Kayu secang bermanfaat untuk mengobati diare, disentri, batuk darah (TBC), luka dalam, sifilis, darah kotor, muntah darah, berak darah, luka berdarah, memar berdarah, malaria, tetanus, tumor, radang selaput lendir mata, pengobatan setelah bersalin, dan lain-lain. Ekstrak kayu secang hasil penapisan mengandung lima senyawa aktif yang terkait dengan flavonoid baik sebagai antioksidan primer maupun antioksidan sekunder (Safitri, 2002 dalam Udju D. Rusdi dkk, 2005). Flavonoid yang terdapat dalam ekstrak kayu secang memiliki sejumlah kemampuan yaitu dapat meredam atau menghambat pembentukan radikal bebas hidroksil, anion superoksida, radikal peroksil, radikal alkoksil, singlet oksigen, hidrogen peroksida (Shahidi, 1999; Miller, 2002 dalam Udju D. Rusdi dkk, 2005). Secara umum pemakaian kayu secang untuk diminum adalah 3-9 g, direbus, sedangkan untuk pemakaian luar, kayu secang direbus, airnya digunakan untuk mencuci luka, luka berdarah atau dipakai untuk merambang mata yang meradang (Anonim, 2010).

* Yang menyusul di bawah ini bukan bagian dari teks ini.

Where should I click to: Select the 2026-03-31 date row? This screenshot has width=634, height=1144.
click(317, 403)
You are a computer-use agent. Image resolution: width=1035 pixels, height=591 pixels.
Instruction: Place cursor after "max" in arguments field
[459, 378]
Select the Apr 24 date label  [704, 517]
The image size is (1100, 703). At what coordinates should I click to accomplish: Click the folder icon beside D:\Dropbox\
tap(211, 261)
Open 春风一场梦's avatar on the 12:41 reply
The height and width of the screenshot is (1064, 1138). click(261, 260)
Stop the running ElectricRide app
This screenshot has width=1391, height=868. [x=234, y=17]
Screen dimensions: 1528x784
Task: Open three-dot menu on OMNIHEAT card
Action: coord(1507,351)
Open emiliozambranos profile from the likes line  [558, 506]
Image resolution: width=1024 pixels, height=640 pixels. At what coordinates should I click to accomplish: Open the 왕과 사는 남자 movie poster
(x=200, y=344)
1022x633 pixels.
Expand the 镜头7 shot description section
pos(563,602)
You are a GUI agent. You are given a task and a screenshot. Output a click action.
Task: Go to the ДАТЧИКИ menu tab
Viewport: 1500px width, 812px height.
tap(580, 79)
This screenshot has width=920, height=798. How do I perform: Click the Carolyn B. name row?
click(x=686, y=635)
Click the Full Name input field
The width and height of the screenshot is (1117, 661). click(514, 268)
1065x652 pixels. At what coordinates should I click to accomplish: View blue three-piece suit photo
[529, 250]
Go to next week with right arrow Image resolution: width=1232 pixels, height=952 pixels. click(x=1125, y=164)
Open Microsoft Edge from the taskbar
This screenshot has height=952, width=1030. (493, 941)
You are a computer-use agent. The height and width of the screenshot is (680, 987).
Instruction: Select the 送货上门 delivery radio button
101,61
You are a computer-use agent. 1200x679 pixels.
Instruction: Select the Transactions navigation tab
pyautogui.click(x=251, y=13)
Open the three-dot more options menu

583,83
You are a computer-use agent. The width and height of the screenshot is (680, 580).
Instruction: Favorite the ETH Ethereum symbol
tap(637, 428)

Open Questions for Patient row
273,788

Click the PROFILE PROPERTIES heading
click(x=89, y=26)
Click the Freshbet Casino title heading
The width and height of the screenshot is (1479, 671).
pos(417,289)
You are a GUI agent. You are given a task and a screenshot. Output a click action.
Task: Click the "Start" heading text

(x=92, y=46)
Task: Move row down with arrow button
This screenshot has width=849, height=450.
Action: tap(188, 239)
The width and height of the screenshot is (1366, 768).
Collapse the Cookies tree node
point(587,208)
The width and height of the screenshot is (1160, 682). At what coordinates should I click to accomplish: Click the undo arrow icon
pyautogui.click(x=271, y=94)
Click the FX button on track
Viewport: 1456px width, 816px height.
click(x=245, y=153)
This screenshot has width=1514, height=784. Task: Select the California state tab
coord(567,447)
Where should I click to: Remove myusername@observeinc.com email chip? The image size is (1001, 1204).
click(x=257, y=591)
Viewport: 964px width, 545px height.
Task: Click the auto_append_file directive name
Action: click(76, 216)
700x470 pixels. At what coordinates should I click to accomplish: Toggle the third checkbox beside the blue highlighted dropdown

Secang mempunyai sifat kimiawi dan efek farmakologis sepat tidak berbau, menghentikan perdarahan, pembersih darah, pengelat, penawar racun dan antiseptik. Kandungan kimia kayu secang adalah asam galat, tanin, resin, resorsin, brasilin, brasilein, d-alfa-phellandrene, oscimene, minyak atsiri. Daun: 0,16%-0,20% minyak atsiri yang berbau enak dan hampir tidak berwarna. Ekstrak kayu secang mempunyai kemampuan anti oksidan sangat nyata paling baik dari pada vitamin C maupun vitamin E, dan mampu meningkatkan SAT dari 2,39-mmol/L menjadi 4,38-7,58 mmol/L (Udju D. Rusdi, 2005).